Nested Views And Bad Plans – Not Pushing Predicates

I came across an issue in one of our production SQL Servers yesterday that had to do with nested views and sudden, terrible performance of once highly responsive queries.  First a little background….

Views on Top of Views

In one of our application databases, we have a complex view that is used to denormalize financial transaction information to make it easier for users to access all the various dates, amounts, and other identifying flags  in a single “selectable” object.  This view works well for our purposes and has been reliably quick to return results (we maintain the underlying indexes and statistics and have optimized the tSQL in the view to a reasonable level).

In an effort to extend this approach of giving users access to a simplified version of the underlying data through a view,  a second view was developed to provide users with aggregate data.  This second view  performs a select on the first view with several sum and count functions and a long group by list.  So we have a “nested view” scenario with fairly complicated query logic in each view.

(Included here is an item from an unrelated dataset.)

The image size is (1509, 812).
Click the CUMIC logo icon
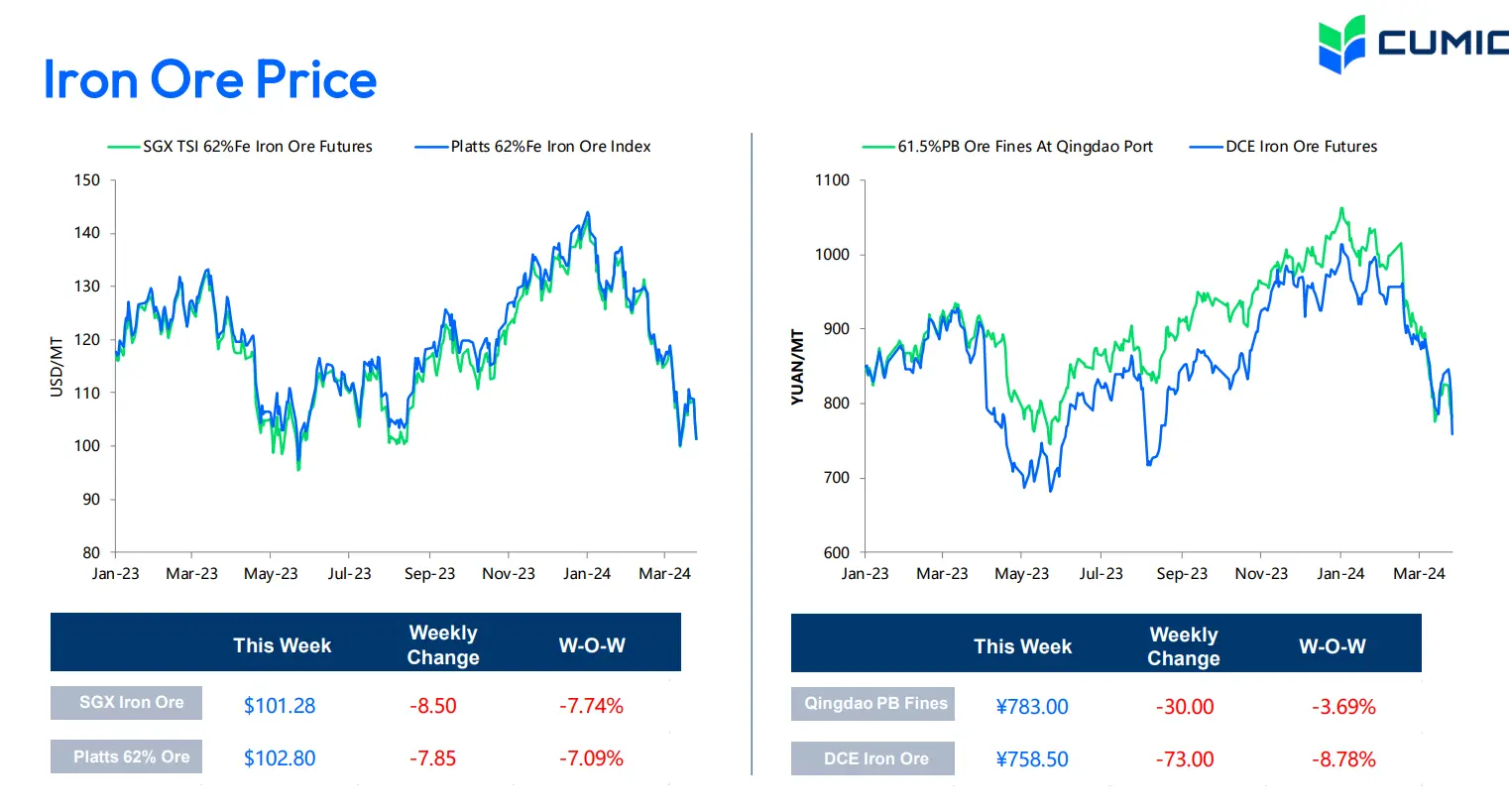pos(1342,44)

View 1 – Denormalized Data
create view vwCustomerHoldings as
Select custid, acctid, fundID, fundName, code1, code2, price1, price2, price3, tradedate, effectivedate
From <~20 tables with various join conditions>
View 2 – Aggregates of the denormalized data
create view vwCustomerHoldingsAggregate as
Select custid, acctid, fundID, fundName, code1, code2, tradedate, effectivedate,sum(price1), sum(price2), sum(price3)
From vwCustomerHoldings
GROUP BY custid, acctid, fundID, fundName, code1, code2, tradedate, effectivedate

For months and months we had no issues with various users pulling data with queries like this:

Select *
from vwCustomerHoldings
Where effectivedate = ‘6/21/2013’
and code1 in (‘val1′,’val2′,’val3′,’val4′,’val5′,’val6′,’val7′,’val8′,’val9’)

The typical response time was 3-5 seconds which is well within acceptable bounds for this application.  Yesterday, execution duration jumped up to ~2 minutes for the same call.

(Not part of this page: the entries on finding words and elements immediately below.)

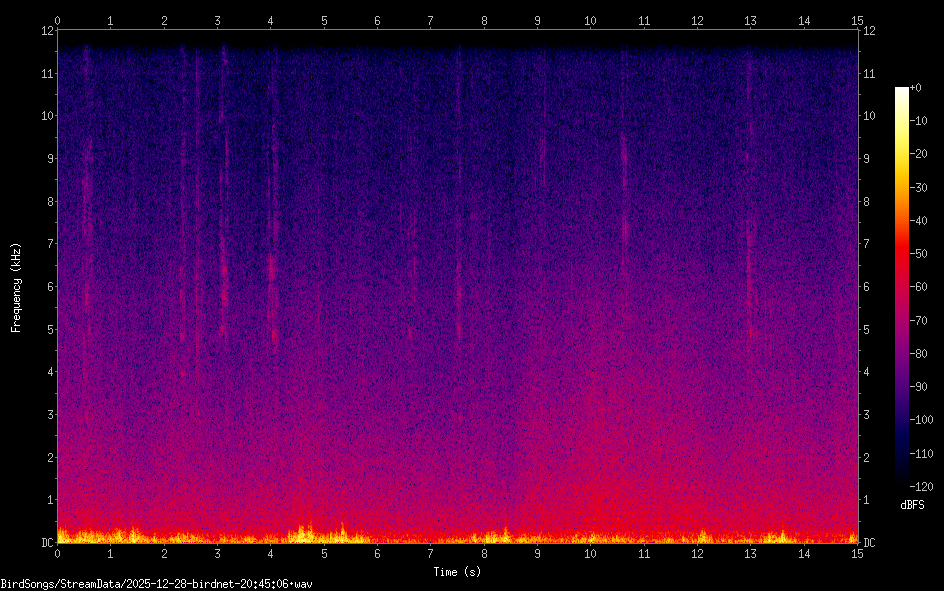Image resolution: width=944 pixels, height=591 pixels.
Task: Click the 7 second mark on bottom time axis
Action: (x=431, y=553)
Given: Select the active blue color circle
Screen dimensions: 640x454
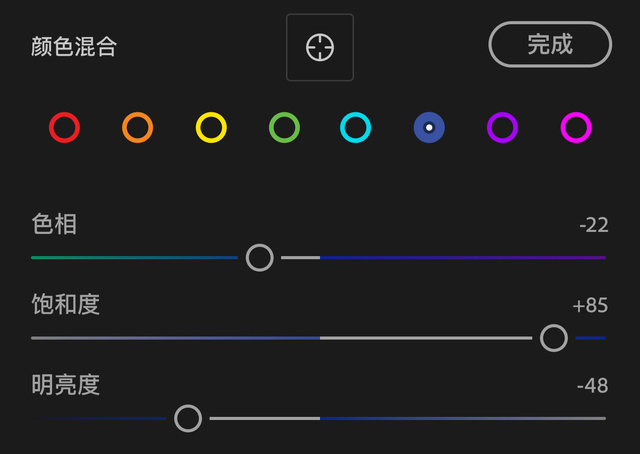Looking at the screenshot, I should 429,128.
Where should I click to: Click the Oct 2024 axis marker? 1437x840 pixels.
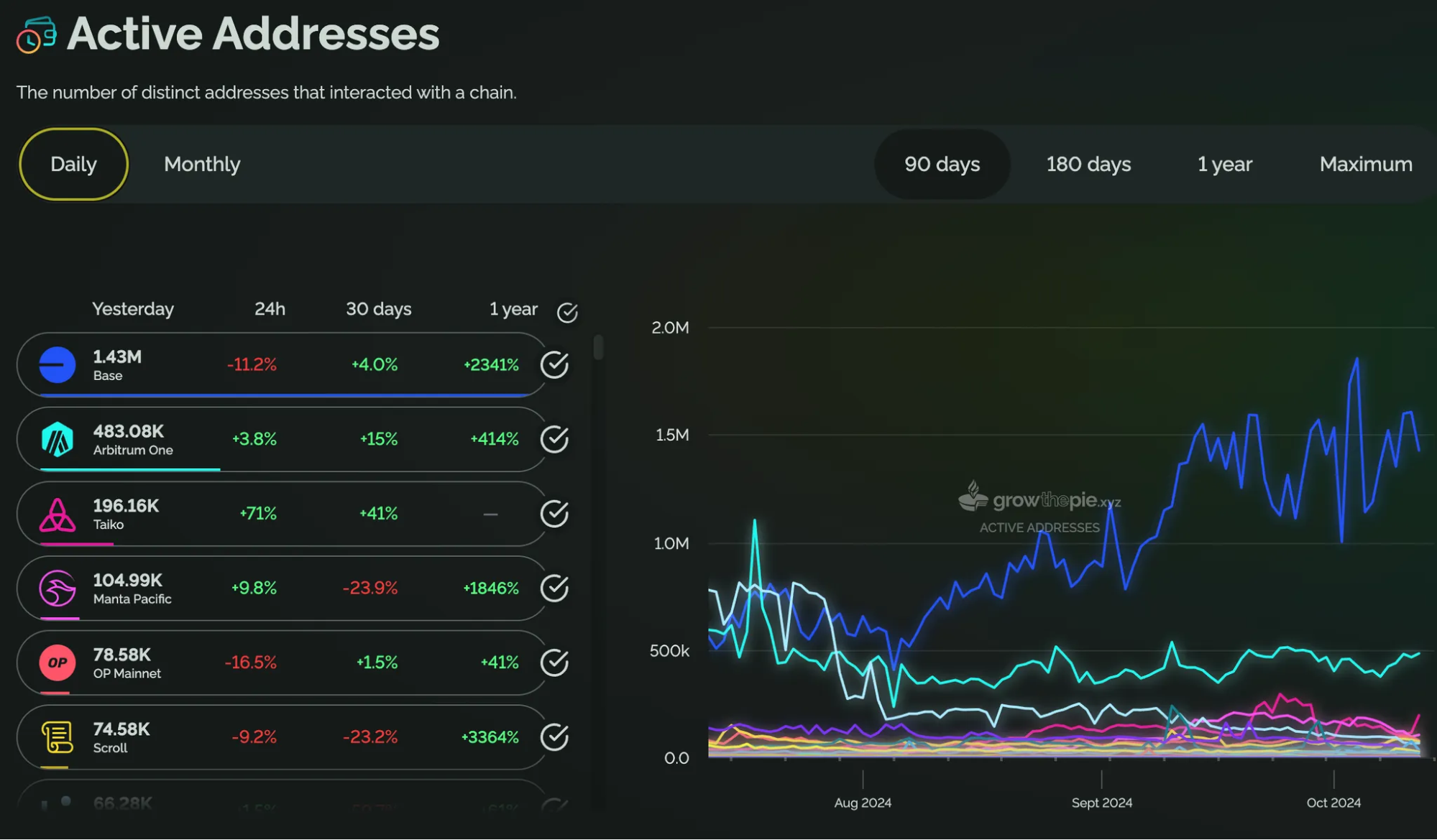pyautogui.click(x=1333, y=803)
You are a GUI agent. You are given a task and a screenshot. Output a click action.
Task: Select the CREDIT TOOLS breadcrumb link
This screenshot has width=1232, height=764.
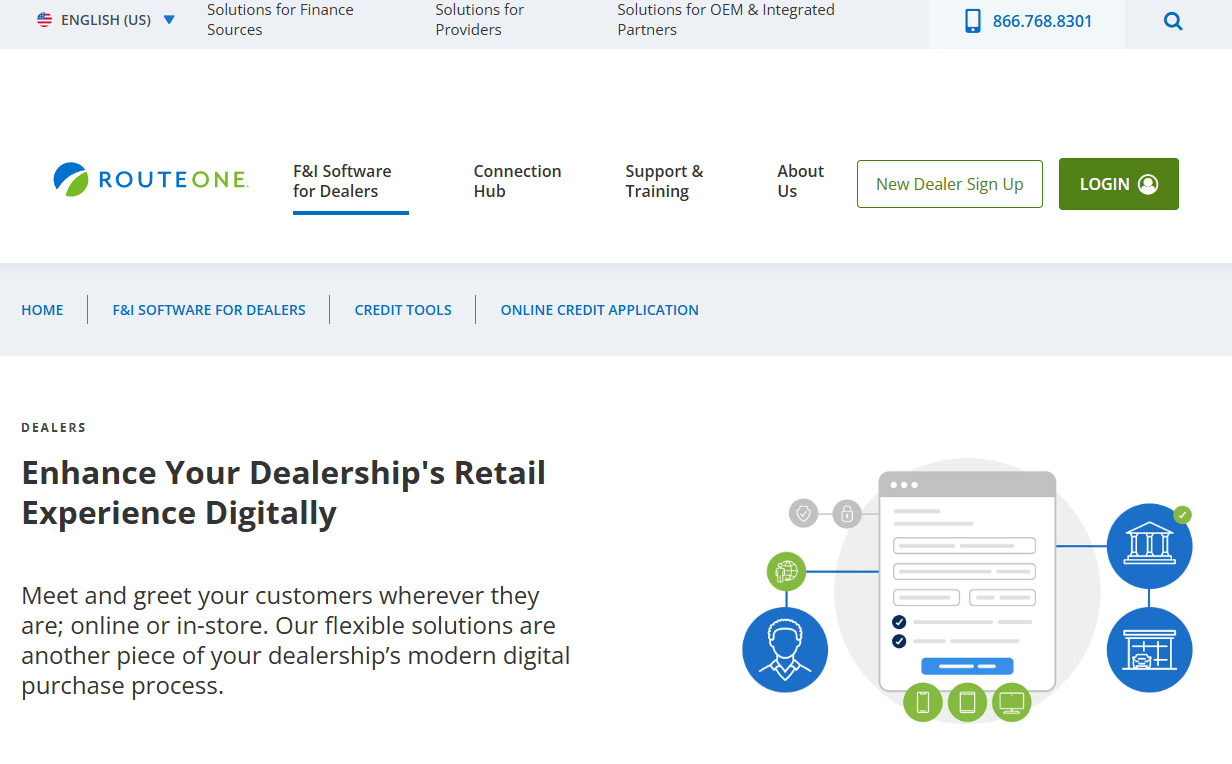click(403, 310)
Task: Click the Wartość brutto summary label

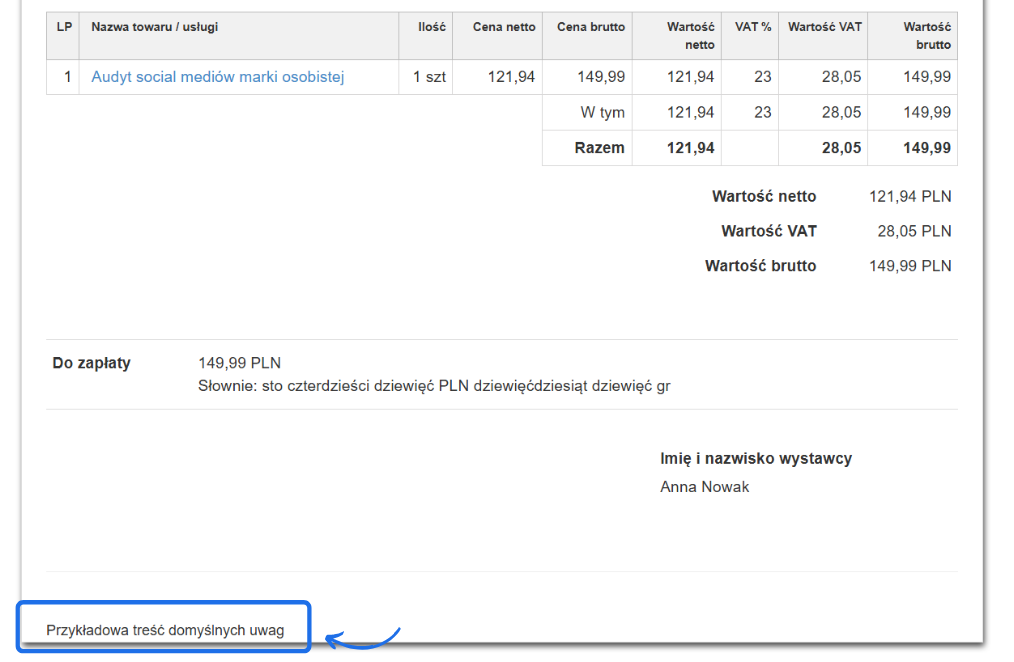Action: coord(760,266)
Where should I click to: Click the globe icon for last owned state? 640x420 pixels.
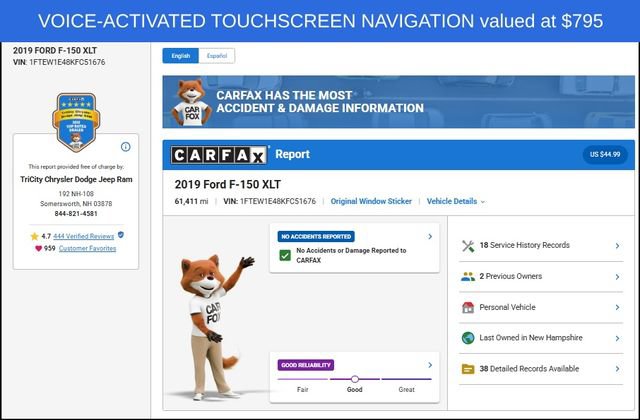[468, 338]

We checked the statistics on the underlying tables first and they were fresh within the last 6 hours.  (I have a  stats age script I have been using for a long time from Glenn Berry that I got here.)  There were no index or underlying table structure changes and there hadn’t been a significant change to the underlying data (other than the usual overnight load of yesterday’s transactions).  So we started executing the query in management studio and looking at the IO stats and the query plans.  As you might imagine the query plans associated with calls like this are very large and difficult to dissect online, so I’m going to focus on the results of SET STATISTICS IO ON which were just as revealing of the issue.

First we ran the query against a dev system with a smaller data set, and got a good result (4 second response time).  The Statistics IO information is below:

It has a high read profile (~400K reads on average for the good plan), but that is OK in our environment. When we run the same query on the production data set, the statistics IO looks a LOT different and has a few key elements that reveal what is happening;

stats1

The first thing that stands out is the HUGE IO on the Worktable object (>100 Million Reads).  Obviously, SQL Server has chosen a less than optimal plan to execute the TSQL on our production instance.  My initial reaction is “How can there be so many reads with that Worktable? Its almost like it’s reading the entire underlying data set with no where clause at all….!??!”…

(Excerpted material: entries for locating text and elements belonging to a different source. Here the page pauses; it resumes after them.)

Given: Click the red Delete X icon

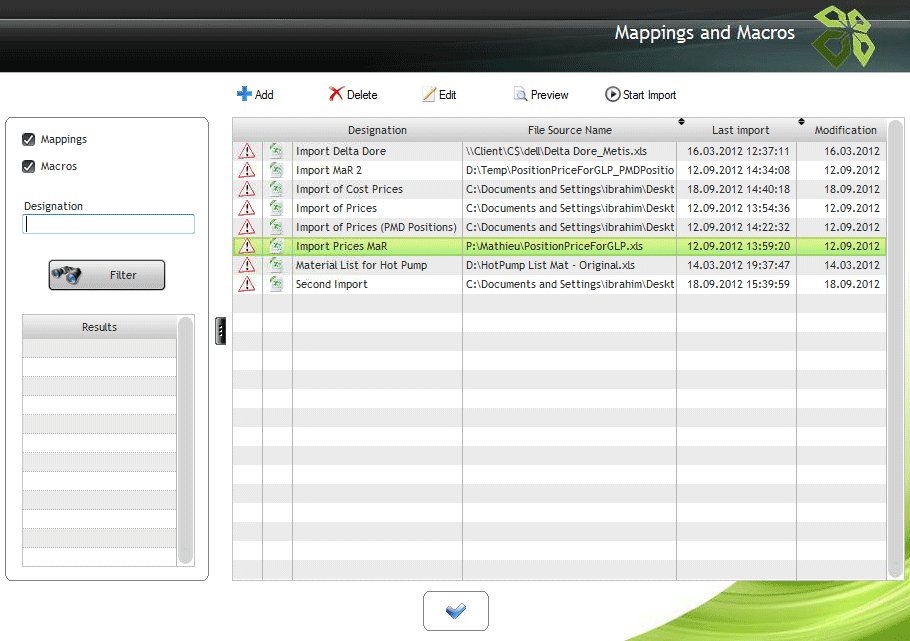Looking at the screenshot, I should 336,94.
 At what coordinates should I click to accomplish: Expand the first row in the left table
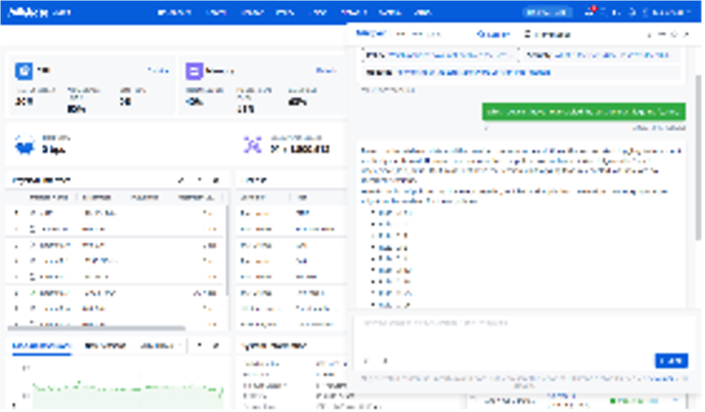click(15, 213)
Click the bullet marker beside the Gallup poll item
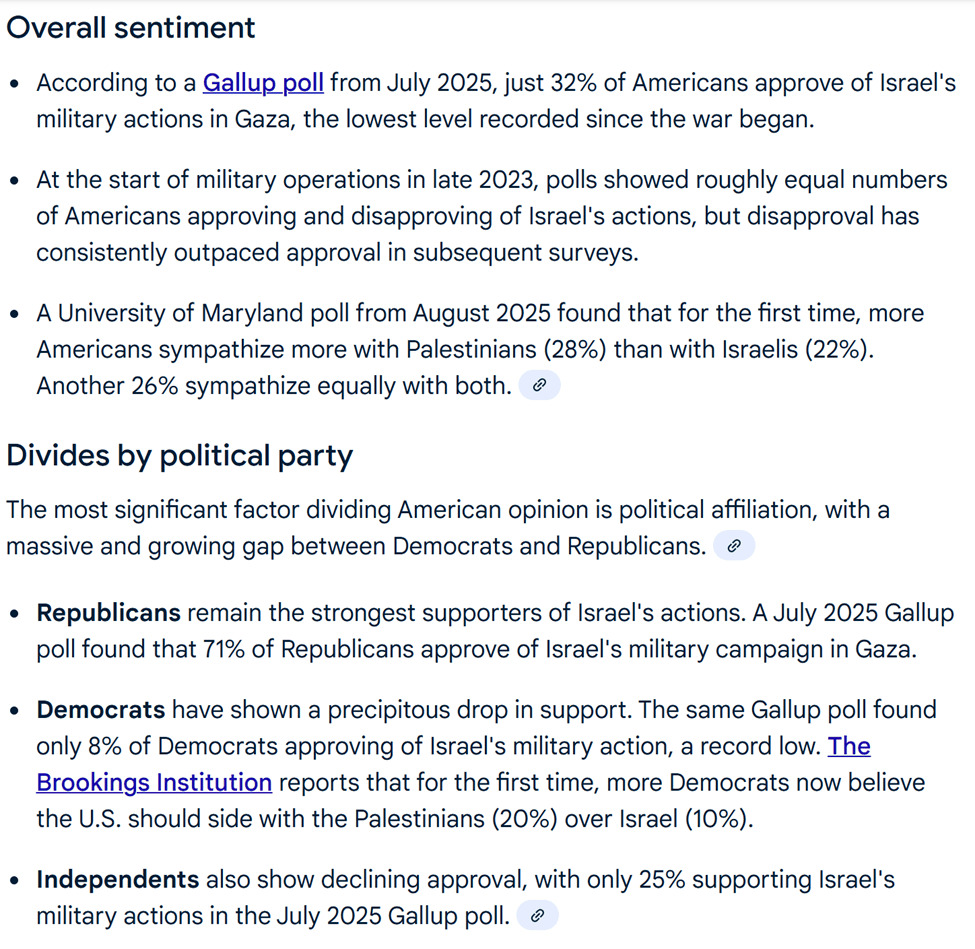The height and width of the screenshot is (949, 975). (15, 83)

It turns out that is exactly what is happening.  This is an example of a failure of the query optimizer to pick an execution plan that applies the WHERE clause first (or at least earlier in the execution).  The result is that the entire data set from vwCustomerHoldings is being aggregated by vwCustomerHoldingsAggregate before the where effectivedate=’6/21/2013′ is applied to the underlying data set.  So that massive Worktable entry in the statistics IO is evidence that all of the data is being run without any where clauses being applied until the end. This is a failure to execute something call “Predicate Pushing” in the execution plan.  Ideally the predicates (where clause conditions) are applied as early in the execution as possible to lower the row count that needs to be worked on and joined to by the rest of the query.  SQL Server usually does this, but in some cases, like this one, it stopped doing it.

The other red flag in the output is that the bad plan has a:

Warning: Null value is eliminated by an aggregate or other SET operation.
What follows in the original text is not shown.